Orville E. and Louise M. Habeck (Debtors) filed a Chapter 7 petition on June 11, 1991. Scheduled property includes 280 acres of real property valued at $53,675.00 that secures Farmers Home Administration's claim of $50,500.00. Wilmot State Bank also has a mortgage on the real property and on some personalty to secure its claim of $289,529.00. Debtors claimed exempt their homestead described as: S½NE¼ of 24-121-50, Grant County, SD. Debtors valued their homestead at $24,700.00.

By Notice filed July 30, 1991, Chapter 7 Trustee Peter J. Buttaro (Trustee) sought court approval to sell real property described as:

South Half (S½), Northeast Quarter (NE¼) of Section 24, Township 121, Range 50, Grant County, South Dakota; and the West Half (W½), Northwest Quarter (NW¼), and the East Half (E½), Southeast Quarter (SE¼), and the Northwest Quarter (NW¼), Southeast Quarter (SE¼) of Section 36, Township 121, Range 50, Grant County, South Dakota.

Trustee proposes to conduct a public sale of the land free and clear of liens with the sale costs deducted before any proceeds are distributed to the lien holders.

Debtors filed an Objection to the Trustee's Notice of proposed sale on August 19, 1991. Therein, Debtors argue that their homestead was erroneously included in Trustee's proposed sale. Debtors also assert that they want their homestead portion sold separately so that they may bid on it. Next, Debtors state:

When the Debtors filed for bankruptcy, Farmers Home Administration (FmHA) was required to send them notice of their rights for primary loan servicing and preservation loan servicing pursuant to the 1987 Agricultural Credit Act, and pursuant to 7 C.F.R. § 1962.

Finally, Debtors argue Trustee cannot sell their homestead because no one timely objected to their homestead exemption claim.(1)

A hearing was held September 24, 1991. Appearances included Trustee; Thomas A. Lloyd, Assistant U.S. Attorney, for FmHA; James C. Cremer for Wilmot State Bank; and William J. Pfeiffer for Debtors. FmHA's mortgage and Wilmot State Bank's mortgage were put in evidence. Both mortgages include a waiver of homestead rights by Debtors. Trustee argued that the District of South Dakota's decision in United States v. Nelson (In re David E. and Marsha R. Nelson), Civ. 91-4039, slip op. (D.S.D. July 26, 1991), which overruled a decision of this Court(2), quells Debtors' objections.(3) Wilmot State Bank supported Trustee's position. Debtors stood on their Objection and did not present any witnesses or introduce any exhibits.

In his Notice, Trustee states that Debtors value the property at $53,675.00 and that FmHA values the property at $70,000.00. At the hearing, Trustee did not present independent evidence on the value of Debtors' homestead or the property as a whole nor establish whether there was any equity in the property.

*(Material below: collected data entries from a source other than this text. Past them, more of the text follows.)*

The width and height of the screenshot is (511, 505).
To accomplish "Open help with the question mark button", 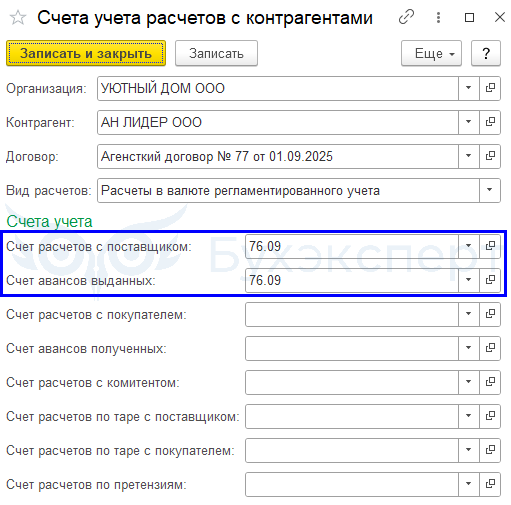I will coord(486,53).
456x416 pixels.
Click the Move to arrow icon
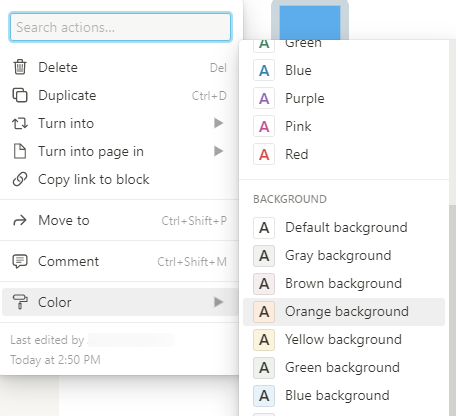pos(20,220)

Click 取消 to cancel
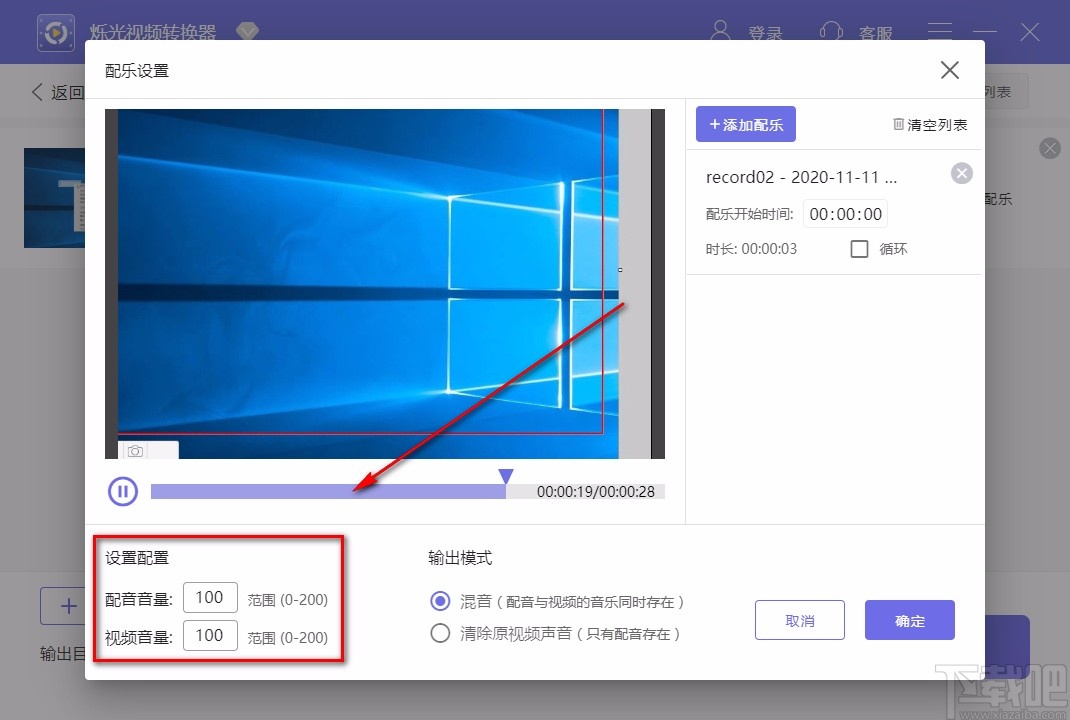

In their Objection, Debtors argue that the value of their homestead is less than the statutory homestead value limit of $30,000.00. At the hearing, they did not present other evidence of the value of their homestead or the property as a whole.

The matter was taken under advisement. Both parties declined the opportunity to file a brief in support of their pleading.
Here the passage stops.